While Lake Tobesofkee was fairly empty Thursday afternoon, it's expected to be buzzing with boats come July 4th.

"Especially when the fireworks start shooting off," says Ranger David Fisher. He'll be making sure the navigation lights on each boat are working properly.

One thing he says he won't be tolerating is boating and booze. Last July 4th weekend, DNR recorded 13 cases of boating under the influence.

"Lake Tobesofkee is unique in that alcohol is not allowed on the lake, but that does not mean people won't be out here trying to partake," says Fisher.

"You better keep your eyes open and leave the alcohol at home," says Smith.

Those who are caught over the .08 limit, the same for a car driver, will be arrested and transported to jail.

With the Fourth of July being a family holiday, DNR wants to remind you that all kids under the age of 13 must have on life vests.

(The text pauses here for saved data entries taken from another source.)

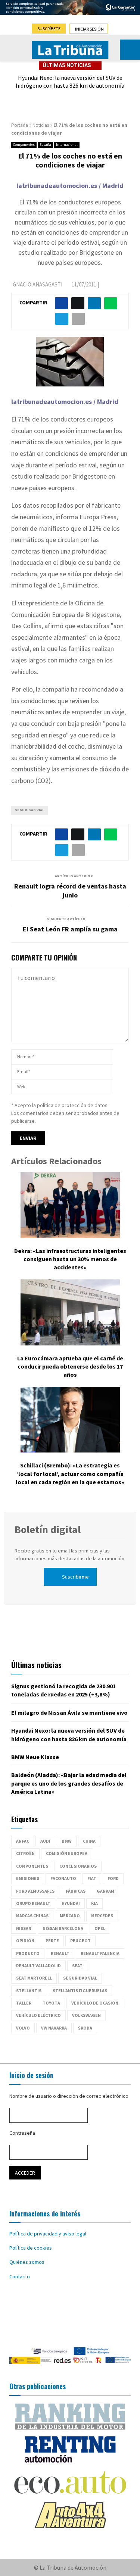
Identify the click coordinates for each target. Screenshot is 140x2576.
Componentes (24, 144)
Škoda (85, 2028)
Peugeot (80, 1940)
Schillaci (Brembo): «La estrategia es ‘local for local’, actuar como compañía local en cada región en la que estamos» (70, 1473)
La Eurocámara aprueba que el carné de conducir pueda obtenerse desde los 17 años (70, 1366)
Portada (19, 125)
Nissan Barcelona (63, 1928)
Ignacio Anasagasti (36, 284)
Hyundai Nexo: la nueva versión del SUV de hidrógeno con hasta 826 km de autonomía (70, 81)
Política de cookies (30, 2247)
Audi (45, 1841)
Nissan (23, 1928)
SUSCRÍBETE (48, 28)
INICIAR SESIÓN (89, 29)
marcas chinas (32, 1915)
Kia (94, 1903)
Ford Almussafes (35, 1891)
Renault (60, 1953)
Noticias (40, 125)
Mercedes (102, 1915)
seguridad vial (29, 810)
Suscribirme (75, 1576)
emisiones (27, 1878)
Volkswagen (86, 2015)
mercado (70, 1915)
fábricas (75, 1891)
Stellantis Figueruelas (80, 1990)
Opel (99, 1928)
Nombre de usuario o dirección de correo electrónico (68, 2096)
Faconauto (63, 1878)
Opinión (25, 1940)
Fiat (91, 1878)
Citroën (25, 1853)
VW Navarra (54, 2028)
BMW (67, 1841)
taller (23, 2003)
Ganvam (105, 1891)
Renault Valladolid (38, 1965)
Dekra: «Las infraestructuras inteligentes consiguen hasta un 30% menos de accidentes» (70, 1259)
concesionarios (78, 1866)
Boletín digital (48, 1529)
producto (28, 1953)
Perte (52, 1940)
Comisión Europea (66, 1853)
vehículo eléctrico (38, 2015)
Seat (77, 1965)
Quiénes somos (26, 2262)
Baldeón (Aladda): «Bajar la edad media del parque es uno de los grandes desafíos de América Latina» (69, 1783)
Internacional (67, 144)
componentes (32, 1866)
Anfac (22, 1841)
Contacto (19, 2276)
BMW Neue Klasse (35, 1757)
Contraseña (22, 2133)
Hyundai (71, 1903)
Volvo (23, 2028)
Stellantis (28, 1990)
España (45, 144)
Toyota (51, 2003)
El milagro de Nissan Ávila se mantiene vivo (69, 1712)
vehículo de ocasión (94, 2003)
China (89, 1841)
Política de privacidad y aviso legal (47, 2233)
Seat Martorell (34, 1978)
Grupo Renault (33, 1903)
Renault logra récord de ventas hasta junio (70, 890)
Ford (113, 1878)
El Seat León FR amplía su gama (70, 929)
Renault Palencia (100, 1953)
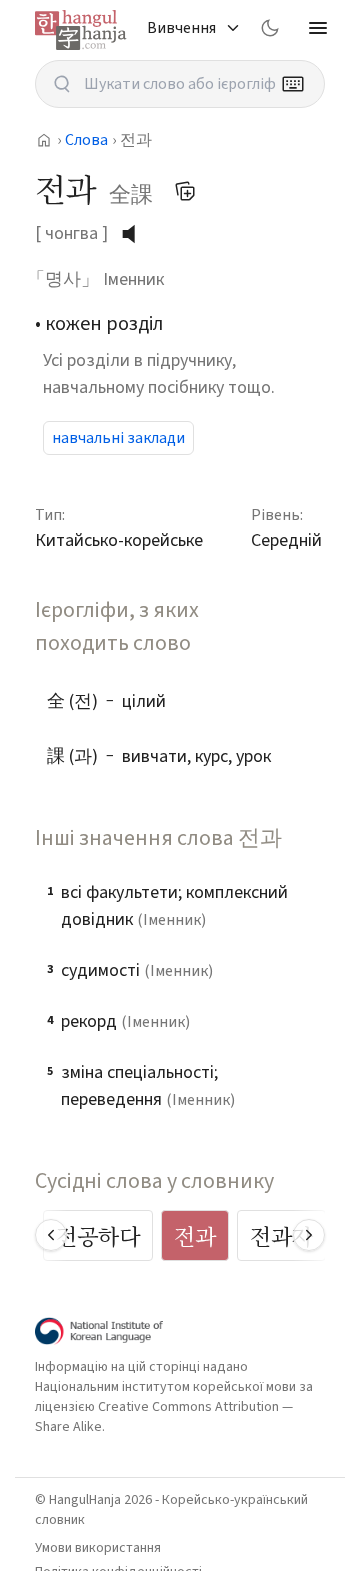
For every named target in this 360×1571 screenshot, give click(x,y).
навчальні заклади (118, 438)
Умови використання (98, 1548)
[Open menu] (318, 28)
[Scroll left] (51, 1235)
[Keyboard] (293, 84)
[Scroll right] (309, 1235)
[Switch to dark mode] (270, 28)
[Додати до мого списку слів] (185, 191)
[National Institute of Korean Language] (99, 1331)
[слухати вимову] (136, 234)
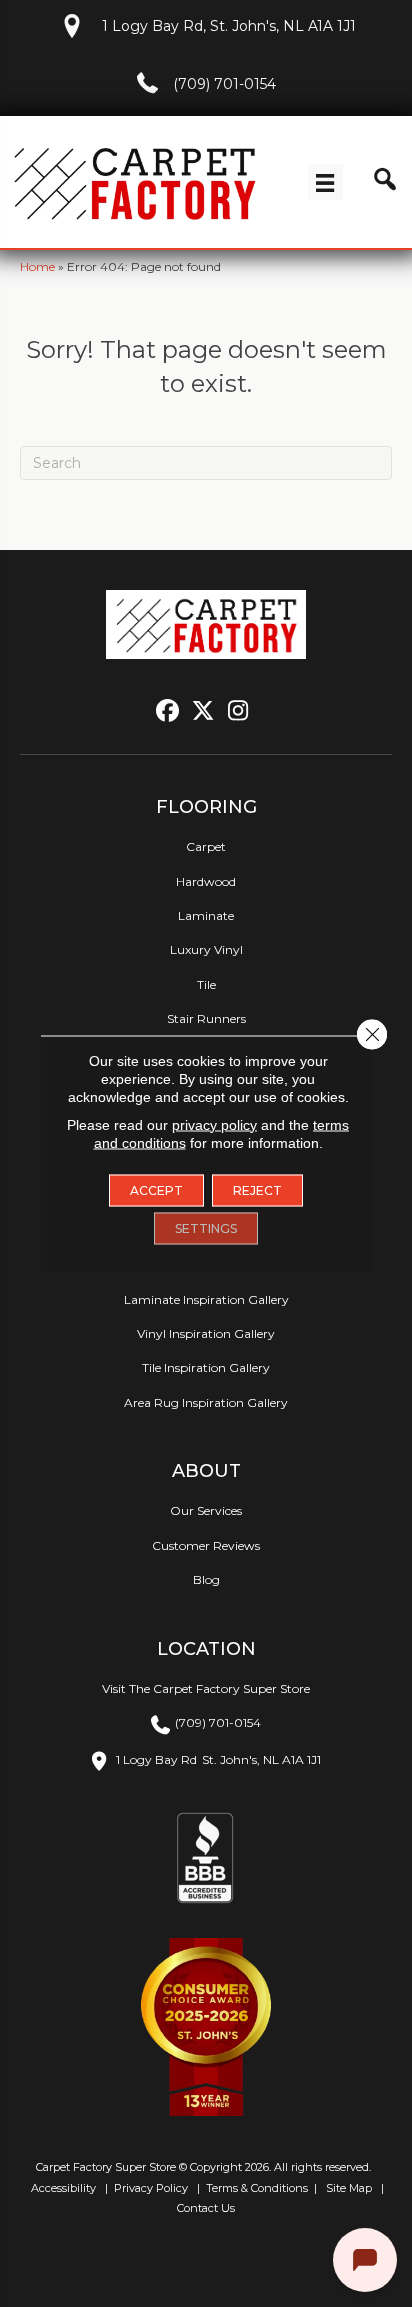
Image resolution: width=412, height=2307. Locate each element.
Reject (257, 1189)
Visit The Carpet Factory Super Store (206, 1688)
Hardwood (206, 881)
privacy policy (214, 1124)
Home (37, 266)
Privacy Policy (149, 2188)
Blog (206, 1579)
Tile (206, 984)
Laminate (206, 915)
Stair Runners (206, 1018)
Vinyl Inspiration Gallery (206, 1333)
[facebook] (168, 711)
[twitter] (203, 711)
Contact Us (206, 2208)
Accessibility (62, 2188)
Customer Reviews (206, 1545)
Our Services (206, 1510)
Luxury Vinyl (206, 949)
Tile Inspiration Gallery (206, 1367)
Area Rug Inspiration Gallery (206, 1402)
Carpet (206, 846)
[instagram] (238, 711)
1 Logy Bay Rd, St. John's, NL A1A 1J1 (229, 26)
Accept (156, 1189)
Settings (206, 1227)
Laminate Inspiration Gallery (206, 1299)
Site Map (350, 2188)
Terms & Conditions (257, 2188)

If you don't know all of the voting laws, they'll be happy to give you the boating laws and responsibilities handbook. It contains everything you need to keep safe and responsible this weekend.

One law that came into effect July 1st is the Kile Glover Law.

Anyone born on or after January 1 1998 is required to take a boating education course in order to operate a motorized vessel on state waters," says Fisher.

They will be required to show their certificate. Fisher says that law amongst others will be enforced this weekend.

You can take that test online, or in person at a Department of Natural Resources office.